Summed up in a few lines, in a week of ‘big announcements.’

Like Peggy Noonan, I have emerged from a virtual bunker packed with too much work to allow blogging, only because she says it here.

Two points on the general feel of the 2016 campaign so far.

One is that in the case of Mrs. Clinton we are going to see the press act either like the press of a great nation—hungry, raucous, alive, demanding—or like a hopelessly sickened organism, a big flailing octopus with no strength in its arms, lying like a greasy blob at the bottom of the sea, dying of ideology poisoning.

Yep, that’s it in brief, pithy, well-defined sum.

Please God, let us have a press acting once again like the press of a great nation, hungry, raucous, alive, demanding. And further…challenging, engaging, insightful (and dear God, let them finally be self-reflective for a change, examining how they’ve handled political reporting for years and decades now). And finally, honest and honorable. Is that too much to ask? A lively and engaged press, open to all sides and all views, eager to enter the arena of ideas and work them out and pick them apart and apply critical thinking skills so we can once again have vigorous, robust debate covered well by professional journalists?

Or will we continue to get ‘the blob, dying of ideological poisoning’? So much is yet to be determined, some of it now declared.

A bit more on that in the early going, from Noonan’s WSJ column:

On the Republican side there is a good deep bench and there will be a hell of a fight among serious and estimable contenders. A handful of them—Ted Cruz, Rand Paul, Rubio, maybe Bobby Jindal—are first-rate debaters, sharp advancers of a thought and a direction. Their debates, their campaigning, their oppo geniuses, their negative ads—it’s all going to be bloody. Will the American people look at them in 2016 and see dynamism and excitement and youth and actual ideas and serious debate? Will it look like that’s where the lightning’s striking and the words have meaning? Will it fortify and revivify the Republican brand? Or will it all look like mayhem and chaos? Will the eventual winner emerge a year from now too bloodied, too damaged to go on and win in November? Will the party itself look bloody and damaged?

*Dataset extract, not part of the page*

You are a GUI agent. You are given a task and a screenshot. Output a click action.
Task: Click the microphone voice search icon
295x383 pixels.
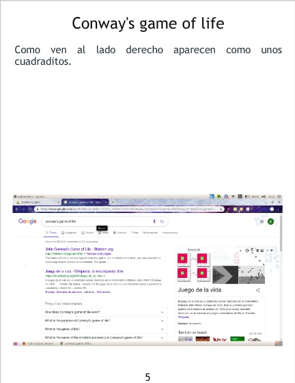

On the Democratic side we have Mrs. Clinton, gliding. If she has no serious competition, will the singularity of her situation make her look stable, worthy of reflexive respect, accomplished, serene, the obvious superior choice? Or will Hillary alone on the stage, or the couch, or in the tinted-window SUV, look entitled, presumptuous, old, boring, imperious, yesterday?

Will it all come down to bloody versus boring?

And which would America prefer?

Enough said, for now.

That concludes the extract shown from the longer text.